┌────────
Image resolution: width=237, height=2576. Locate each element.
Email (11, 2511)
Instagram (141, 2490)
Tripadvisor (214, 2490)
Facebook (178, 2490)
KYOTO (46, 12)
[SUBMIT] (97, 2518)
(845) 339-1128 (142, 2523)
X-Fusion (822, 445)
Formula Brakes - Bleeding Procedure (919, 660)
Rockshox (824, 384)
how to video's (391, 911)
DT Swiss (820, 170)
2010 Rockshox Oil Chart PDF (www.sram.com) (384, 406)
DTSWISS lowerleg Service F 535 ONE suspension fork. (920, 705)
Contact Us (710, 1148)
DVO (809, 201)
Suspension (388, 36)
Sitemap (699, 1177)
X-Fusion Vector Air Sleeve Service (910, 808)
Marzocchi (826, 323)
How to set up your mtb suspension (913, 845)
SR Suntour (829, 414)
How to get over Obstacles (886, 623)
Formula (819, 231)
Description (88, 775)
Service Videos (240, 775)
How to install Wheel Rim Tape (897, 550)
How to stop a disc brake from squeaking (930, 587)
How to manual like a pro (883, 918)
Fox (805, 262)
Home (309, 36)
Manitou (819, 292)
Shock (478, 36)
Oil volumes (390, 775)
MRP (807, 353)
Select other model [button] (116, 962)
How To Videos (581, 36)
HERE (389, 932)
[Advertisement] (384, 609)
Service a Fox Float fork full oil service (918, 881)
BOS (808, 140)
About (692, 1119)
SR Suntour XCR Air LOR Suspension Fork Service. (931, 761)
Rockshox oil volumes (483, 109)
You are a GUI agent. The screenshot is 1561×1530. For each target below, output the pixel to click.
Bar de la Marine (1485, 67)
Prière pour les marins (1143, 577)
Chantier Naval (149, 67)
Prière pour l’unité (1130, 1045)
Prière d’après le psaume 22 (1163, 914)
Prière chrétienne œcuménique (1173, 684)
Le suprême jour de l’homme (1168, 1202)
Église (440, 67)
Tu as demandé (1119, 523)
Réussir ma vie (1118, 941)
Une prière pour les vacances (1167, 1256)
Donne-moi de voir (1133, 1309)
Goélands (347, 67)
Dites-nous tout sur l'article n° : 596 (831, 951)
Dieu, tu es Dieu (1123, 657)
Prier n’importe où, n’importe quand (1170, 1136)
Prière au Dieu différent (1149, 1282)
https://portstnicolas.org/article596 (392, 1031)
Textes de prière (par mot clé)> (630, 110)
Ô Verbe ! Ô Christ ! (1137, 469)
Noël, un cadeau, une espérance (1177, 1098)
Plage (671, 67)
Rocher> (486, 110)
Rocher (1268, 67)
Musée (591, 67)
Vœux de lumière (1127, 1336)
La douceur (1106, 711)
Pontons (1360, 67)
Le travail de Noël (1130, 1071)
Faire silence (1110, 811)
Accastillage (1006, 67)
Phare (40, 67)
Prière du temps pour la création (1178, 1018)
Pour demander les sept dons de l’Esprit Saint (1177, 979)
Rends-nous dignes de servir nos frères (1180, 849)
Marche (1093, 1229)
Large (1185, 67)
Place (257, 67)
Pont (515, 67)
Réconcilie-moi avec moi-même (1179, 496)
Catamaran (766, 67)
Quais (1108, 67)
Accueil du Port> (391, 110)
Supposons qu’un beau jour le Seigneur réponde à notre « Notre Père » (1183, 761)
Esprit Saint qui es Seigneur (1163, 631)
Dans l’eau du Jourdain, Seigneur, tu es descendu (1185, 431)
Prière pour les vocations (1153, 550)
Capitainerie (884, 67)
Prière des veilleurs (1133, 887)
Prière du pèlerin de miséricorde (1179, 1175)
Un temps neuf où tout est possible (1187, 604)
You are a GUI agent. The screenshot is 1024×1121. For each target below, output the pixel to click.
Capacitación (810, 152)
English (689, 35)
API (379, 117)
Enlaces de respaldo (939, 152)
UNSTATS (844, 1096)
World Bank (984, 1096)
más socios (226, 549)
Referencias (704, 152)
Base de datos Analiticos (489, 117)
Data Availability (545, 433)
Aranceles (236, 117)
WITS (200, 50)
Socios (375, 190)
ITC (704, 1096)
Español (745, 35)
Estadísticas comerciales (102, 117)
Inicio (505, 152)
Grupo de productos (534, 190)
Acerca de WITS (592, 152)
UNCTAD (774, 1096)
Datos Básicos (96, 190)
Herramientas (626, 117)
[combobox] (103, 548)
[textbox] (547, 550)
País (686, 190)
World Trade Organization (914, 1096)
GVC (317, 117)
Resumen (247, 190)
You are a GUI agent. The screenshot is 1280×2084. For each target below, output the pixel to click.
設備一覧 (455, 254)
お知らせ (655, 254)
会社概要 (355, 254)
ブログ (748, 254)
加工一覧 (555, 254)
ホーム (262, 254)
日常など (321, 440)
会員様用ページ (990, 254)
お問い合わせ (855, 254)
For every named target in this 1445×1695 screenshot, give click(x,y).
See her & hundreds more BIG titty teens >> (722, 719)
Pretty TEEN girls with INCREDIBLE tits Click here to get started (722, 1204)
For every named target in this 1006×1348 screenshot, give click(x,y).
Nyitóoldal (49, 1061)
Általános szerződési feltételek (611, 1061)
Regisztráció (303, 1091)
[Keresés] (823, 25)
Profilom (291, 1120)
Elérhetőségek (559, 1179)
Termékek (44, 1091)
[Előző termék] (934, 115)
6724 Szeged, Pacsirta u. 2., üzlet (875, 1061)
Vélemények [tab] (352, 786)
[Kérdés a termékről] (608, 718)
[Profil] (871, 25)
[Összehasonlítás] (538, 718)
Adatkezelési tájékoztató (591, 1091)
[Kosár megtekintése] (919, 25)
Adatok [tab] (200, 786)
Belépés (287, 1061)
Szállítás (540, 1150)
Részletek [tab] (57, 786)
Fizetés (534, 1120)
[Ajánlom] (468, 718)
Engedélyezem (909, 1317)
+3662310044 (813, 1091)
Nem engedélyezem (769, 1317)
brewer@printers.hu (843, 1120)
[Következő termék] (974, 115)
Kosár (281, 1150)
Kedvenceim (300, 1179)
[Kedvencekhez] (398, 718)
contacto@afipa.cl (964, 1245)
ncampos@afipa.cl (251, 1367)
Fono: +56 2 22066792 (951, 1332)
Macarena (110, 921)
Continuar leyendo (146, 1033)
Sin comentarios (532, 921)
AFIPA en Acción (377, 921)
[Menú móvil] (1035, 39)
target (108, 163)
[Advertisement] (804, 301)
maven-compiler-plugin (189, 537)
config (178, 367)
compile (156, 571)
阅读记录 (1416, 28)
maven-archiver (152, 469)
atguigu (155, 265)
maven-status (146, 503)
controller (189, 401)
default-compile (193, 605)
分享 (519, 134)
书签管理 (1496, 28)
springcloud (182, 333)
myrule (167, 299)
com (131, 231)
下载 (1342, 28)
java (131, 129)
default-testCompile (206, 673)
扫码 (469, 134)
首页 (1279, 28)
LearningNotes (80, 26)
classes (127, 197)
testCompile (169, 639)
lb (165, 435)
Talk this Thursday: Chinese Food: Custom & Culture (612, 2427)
└────────
**INSTRUCTIONS TO FOLLOW:** Turn the material from the line containing "[Kosár megtekintése] (919, 25)" up to and including the line containing "首页 (1279, 28)" into a numbered list, leaving out any blank lines. Include no other lines.

**EXERCISE ANSWER:**
1. [Kosár megtekintése] (919, 25)
2. Adatok [tab] (200, 786)
3. Belépés (287, 1061)
4. Szállítás (540, 1150)
5. Részletek [tab] (57, 786)
6. Fizetés (534, 1120)
7. [Ajánlom] (468, 718)
8. Engedélyezem (909, 1317)
9. +3662310044 (813, 1091)
10. Nem engedélyezem (769, 1317)
11. brewer@printers.hu (843, 1120)
12. [Következő termék] (974, 115)
13. Kosár (281, 1150)
14. Kedvenceim (300, 1179)
15. [Kedvencekhez] (398, 718)
16. contacto@afipa.cl (964, 1245)
17. ncampos@afipa.cl (251, 1367)
18. Fono: +56 2 22066792 (951, 1332)
19. Macarena (110, 921)
20. Continuar leyendo (146, 1033)
21. Sin comentarios (532, 921)
22. AFIPA en Acción (377, 921)
23. [Menú móvil] (1035, 39)
24. target (108, 163)
25. [Advertisement] (804, 301)
26. maven-compiler-plugin (189, 537)
27. config (178, 367)
28. compile (156, 571)
29. 阅读记录 (1416, 28)
30. maven-archiver (152, 469)
31. atguigu (155, 265)
32. maven-status (146, 503)
33. controller (189, 401)
34. default-compile (193, 605)
35. 分享 (519, 134)
36. 书签管理 (1496, 28)
37. springcloud (182, 333)
38. myrule (167, 299)
39. com (131, 231)
40. 下载 (1342, 28)
41. java (131, 129)
42. default-testCompile (206, 673)
43. 扫码 (469, 134)
44. 首页 (1279, 28)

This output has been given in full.